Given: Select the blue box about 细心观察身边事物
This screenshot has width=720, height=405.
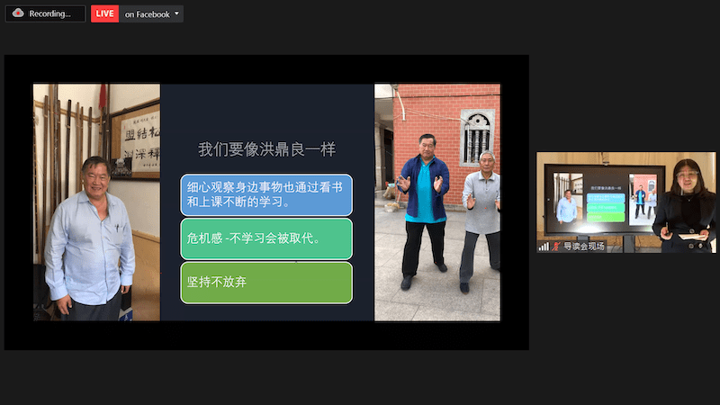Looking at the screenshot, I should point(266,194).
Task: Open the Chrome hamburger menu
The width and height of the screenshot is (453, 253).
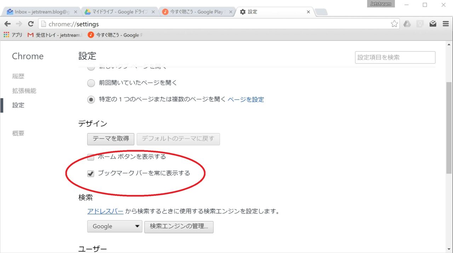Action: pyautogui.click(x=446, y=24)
...
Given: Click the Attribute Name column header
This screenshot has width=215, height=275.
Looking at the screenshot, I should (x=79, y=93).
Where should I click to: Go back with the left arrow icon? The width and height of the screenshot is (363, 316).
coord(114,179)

### Work to complete
Lines with "Given": copy every one of them from the listing above.

### Reply to the exercise
Given: Select the blue box about 细心观察身边事物
Given: Click the Attribute Name column header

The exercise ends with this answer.